◆ Record list ◆
* Start *

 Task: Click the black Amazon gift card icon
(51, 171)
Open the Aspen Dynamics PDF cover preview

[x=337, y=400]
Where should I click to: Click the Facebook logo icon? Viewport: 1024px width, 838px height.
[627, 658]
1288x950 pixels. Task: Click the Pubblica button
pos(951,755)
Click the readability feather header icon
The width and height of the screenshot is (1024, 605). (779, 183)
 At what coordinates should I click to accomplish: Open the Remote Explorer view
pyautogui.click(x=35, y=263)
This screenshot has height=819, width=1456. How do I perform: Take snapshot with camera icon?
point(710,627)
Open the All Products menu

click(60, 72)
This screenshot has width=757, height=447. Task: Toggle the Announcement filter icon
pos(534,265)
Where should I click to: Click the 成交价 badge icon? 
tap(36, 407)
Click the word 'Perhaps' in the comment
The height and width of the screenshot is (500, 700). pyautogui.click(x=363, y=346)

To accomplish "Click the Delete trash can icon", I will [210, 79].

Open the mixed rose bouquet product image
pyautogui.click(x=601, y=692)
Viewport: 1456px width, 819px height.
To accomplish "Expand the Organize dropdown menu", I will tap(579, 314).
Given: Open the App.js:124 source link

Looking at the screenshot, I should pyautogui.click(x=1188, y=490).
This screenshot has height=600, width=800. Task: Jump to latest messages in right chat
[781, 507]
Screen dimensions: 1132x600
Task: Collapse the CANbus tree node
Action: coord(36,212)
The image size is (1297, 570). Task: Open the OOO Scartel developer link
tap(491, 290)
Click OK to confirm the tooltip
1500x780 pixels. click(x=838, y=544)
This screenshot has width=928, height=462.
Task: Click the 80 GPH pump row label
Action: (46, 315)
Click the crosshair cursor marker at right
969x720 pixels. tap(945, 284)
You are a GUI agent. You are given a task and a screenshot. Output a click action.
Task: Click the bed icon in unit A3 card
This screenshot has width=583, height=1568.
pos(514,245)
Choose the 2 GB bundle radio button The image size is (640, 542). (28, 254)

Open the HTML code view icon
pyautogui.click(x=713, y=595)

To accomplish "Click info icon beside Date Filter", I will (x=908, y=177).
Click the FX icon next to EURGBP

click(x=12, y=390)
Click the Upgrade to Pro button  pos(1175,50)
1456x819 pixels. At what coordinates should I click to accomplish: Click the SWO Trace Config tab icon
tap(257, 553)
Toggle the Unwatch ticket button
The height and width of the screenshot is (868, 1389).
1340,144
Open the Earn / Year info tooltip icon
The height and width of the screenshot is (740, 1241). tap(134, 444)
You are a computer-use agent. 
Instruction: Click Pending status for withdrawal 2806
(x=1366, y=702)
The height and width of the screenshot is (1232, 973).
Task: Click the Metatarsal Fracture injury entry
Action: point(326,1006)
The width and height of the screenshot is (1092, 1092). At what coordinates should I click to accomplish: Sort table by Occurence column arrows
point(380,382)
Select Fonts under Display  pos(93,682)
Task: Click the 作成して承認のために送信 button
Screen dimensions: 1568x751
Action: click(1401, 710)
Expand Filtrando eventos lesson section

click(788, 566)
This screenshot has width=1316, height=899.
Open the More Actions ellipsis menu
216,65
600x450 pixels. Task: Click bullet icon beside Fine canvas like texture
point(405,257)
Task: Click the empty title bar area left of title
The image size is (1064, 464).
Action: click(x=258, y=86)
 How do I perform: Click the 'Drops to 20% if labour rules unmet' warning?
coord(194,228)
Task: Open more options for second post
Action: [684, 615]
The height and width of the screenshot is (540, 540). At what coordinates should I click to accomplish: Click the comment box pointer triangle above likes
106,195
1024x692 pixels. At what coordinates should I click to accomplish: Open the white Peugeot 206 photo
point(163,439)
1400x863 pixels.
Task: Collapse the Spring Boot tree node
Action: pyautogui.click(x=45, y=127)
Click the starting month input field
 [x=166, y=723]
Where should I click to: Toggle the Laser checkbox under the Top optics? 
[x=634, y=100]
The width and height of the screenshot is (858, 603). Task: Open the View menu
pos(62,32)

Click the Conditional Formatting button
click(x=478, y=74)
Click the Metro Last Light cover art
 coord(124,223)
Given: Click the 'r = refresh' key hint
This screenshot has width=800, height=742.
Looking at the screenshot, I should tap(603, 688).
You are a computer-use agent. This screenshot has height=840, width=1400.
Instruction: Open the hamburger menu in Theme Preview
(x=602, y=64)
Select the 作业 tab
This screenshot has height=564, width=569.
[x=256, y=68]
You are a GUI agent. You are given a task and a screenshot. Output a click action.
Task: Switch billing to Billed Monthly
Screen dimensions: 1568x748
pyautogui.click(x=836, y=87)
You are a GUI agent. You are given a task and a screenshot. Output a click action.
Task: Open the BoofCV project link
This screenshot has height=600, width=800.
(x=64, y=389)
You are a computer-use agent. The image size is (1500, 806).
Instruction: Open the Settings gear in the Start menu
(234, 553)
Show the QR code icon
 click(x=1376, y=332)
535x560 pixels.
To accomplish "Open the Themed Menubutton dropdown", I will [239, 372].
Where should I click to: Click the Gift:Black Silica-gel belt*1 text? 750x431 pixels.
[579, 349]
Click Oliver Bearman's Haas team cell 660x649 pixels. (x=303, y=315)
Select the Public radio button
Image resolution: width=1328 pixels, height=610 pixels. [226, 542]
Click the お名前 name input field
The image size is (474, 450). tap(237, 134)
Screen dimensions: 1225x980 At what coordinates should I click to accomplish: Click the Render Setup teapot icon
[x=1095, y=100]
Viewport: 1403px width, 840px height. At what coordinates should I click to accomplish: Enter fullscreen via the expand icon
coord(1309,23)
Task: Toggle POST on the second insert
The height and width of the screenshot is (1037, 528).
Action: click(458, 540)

* End *

◆ Goal ◆
Repeat the entries verbatim, beginning at the line that contains "Select the Public radio button" and continuing through the last line of the entries.

◆ Worked answer ◆
Select the Public radio button
Image resolution: width=1328 pixels, height=610 pixels. [226, 542]
Click the お名前 name input field
The image size is (474, 450). tap(237, 134)
Screen dimensions: 1225x980 At what coordinates should I click to accomplish: Click the Render Setup teapot icon
[x=1095, y=100]
Viewport: 1403px width, 840px height. At what coordinates should I click to accomplish: Enter fullscreen via the expand icon
coord(1309,23)
Task: Toggle POST on the second insert
The height and width of the screenshot is (1037, 528).
Action: click(458, 540)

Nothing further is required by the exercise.